------ Exercise material

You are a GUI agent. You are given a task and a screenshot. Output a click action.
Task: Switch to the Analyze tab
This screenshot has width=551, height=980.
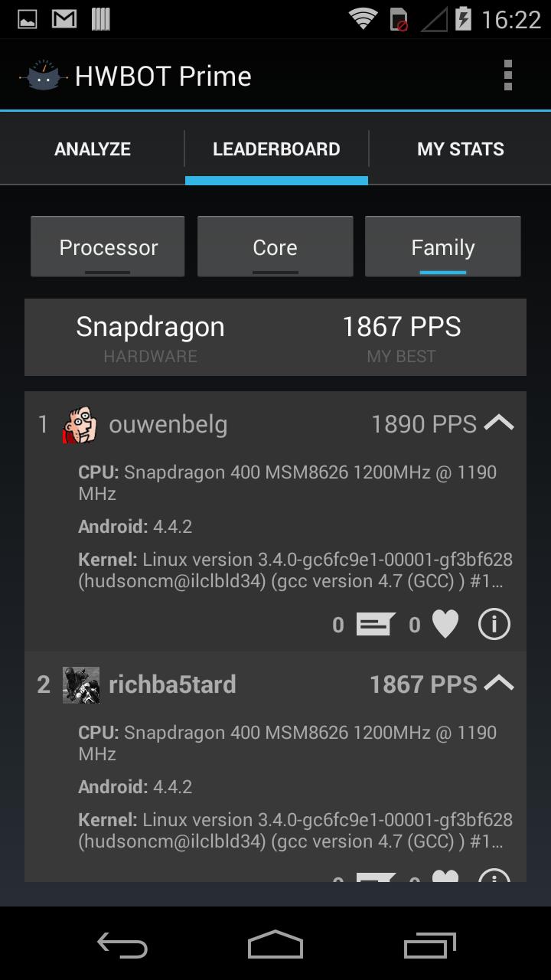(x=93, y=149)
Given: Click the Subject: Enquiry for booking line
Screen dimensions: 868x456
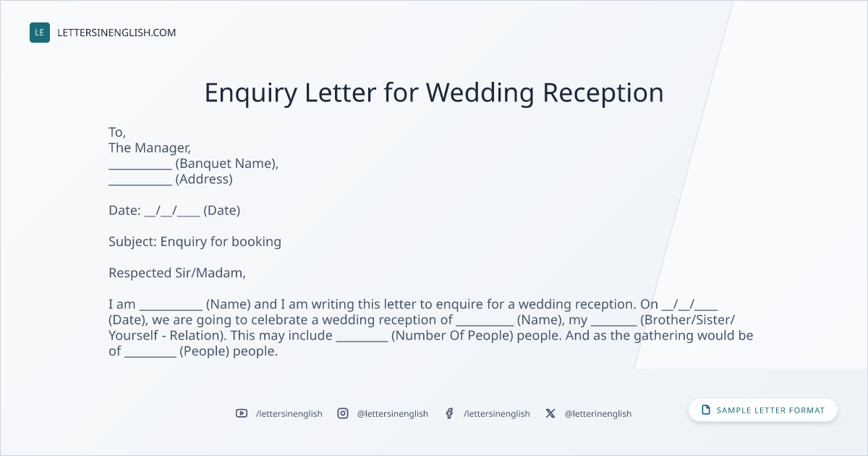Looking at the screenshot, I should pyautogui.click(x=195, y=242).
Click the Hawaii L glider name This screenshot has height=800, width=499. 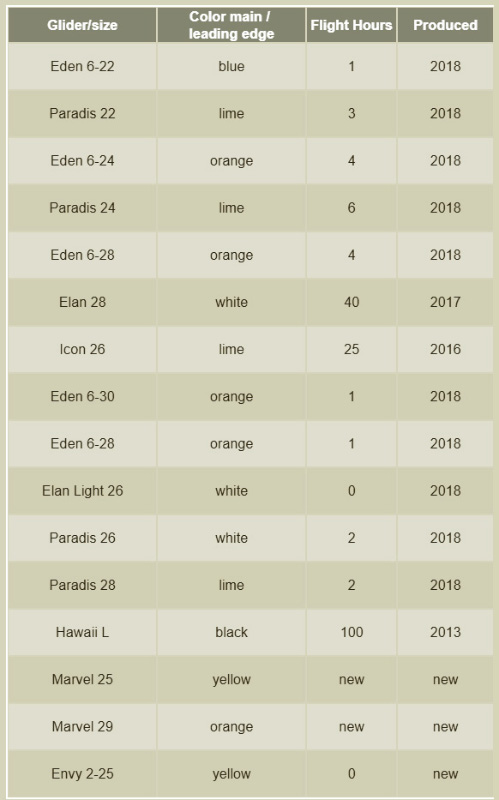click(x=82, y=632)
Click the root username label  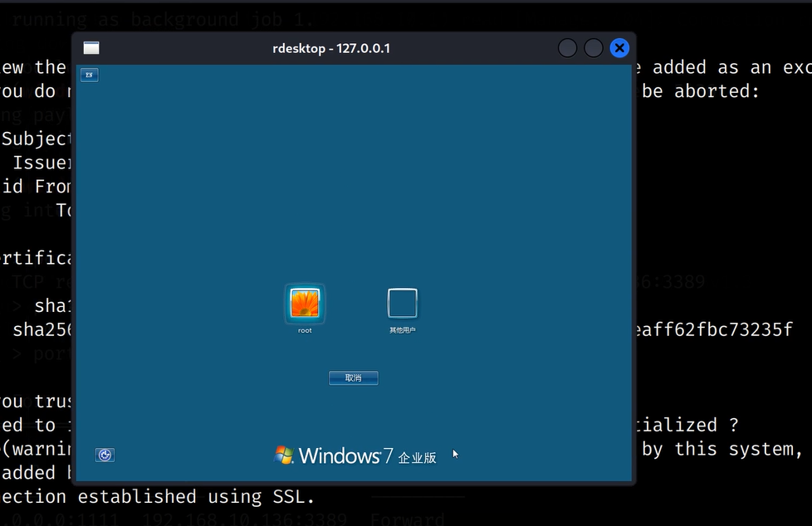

------------
------ Exercise material

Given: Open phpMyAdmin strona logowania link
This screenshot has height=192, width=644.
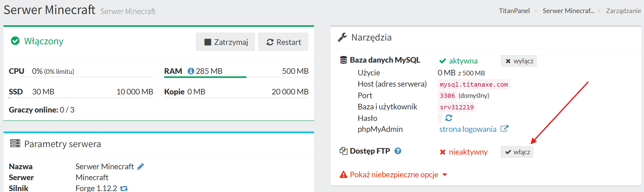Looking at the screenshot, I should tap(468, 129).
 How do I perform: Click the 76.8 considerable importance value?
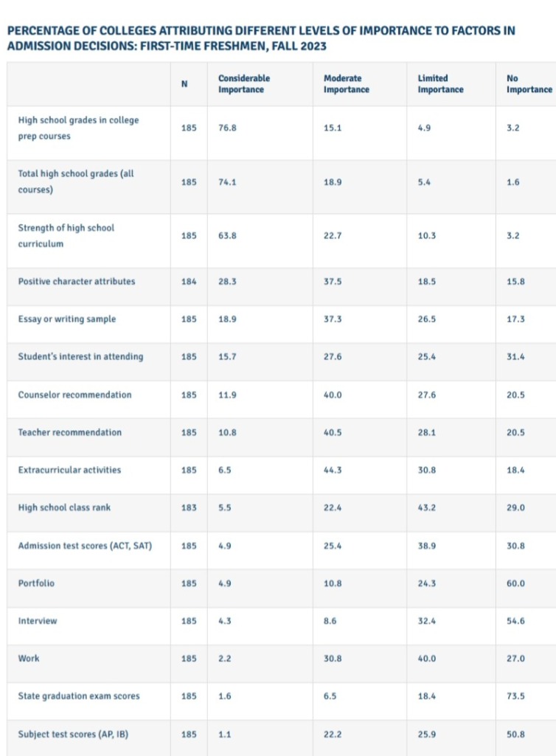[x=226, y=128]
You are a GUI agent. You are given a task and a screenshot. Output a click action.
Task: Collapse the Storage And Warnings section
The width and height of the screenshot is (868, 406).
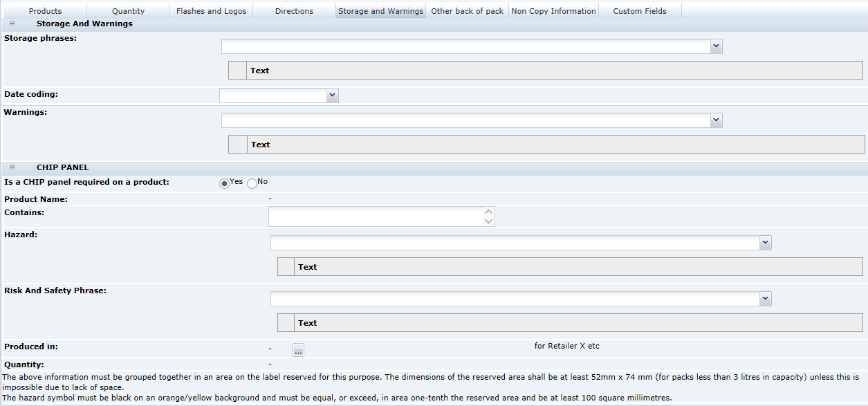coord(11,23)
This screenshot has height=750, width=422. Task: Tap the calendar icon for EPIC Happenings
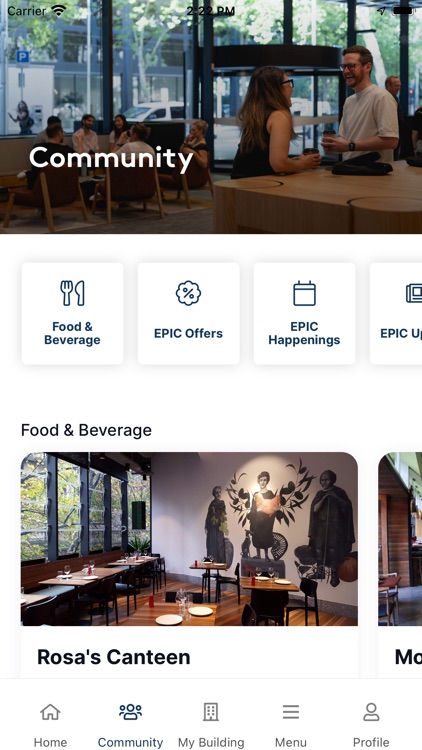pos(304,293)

------------

Work to complete: Make an exact copy of the lines above, beginning with the line with "How do I perform: Click" and ending with the line with "Task: Collapse the", and keep the pictures out of it.

Finished exercise:
 How do I perform: Click the 76.8 considerable importance value?
[x=226, y=128]
You are a GUI agent. You are given a task and a screenshot. Output a click action.
Task: Collapse the Storage And Warnings section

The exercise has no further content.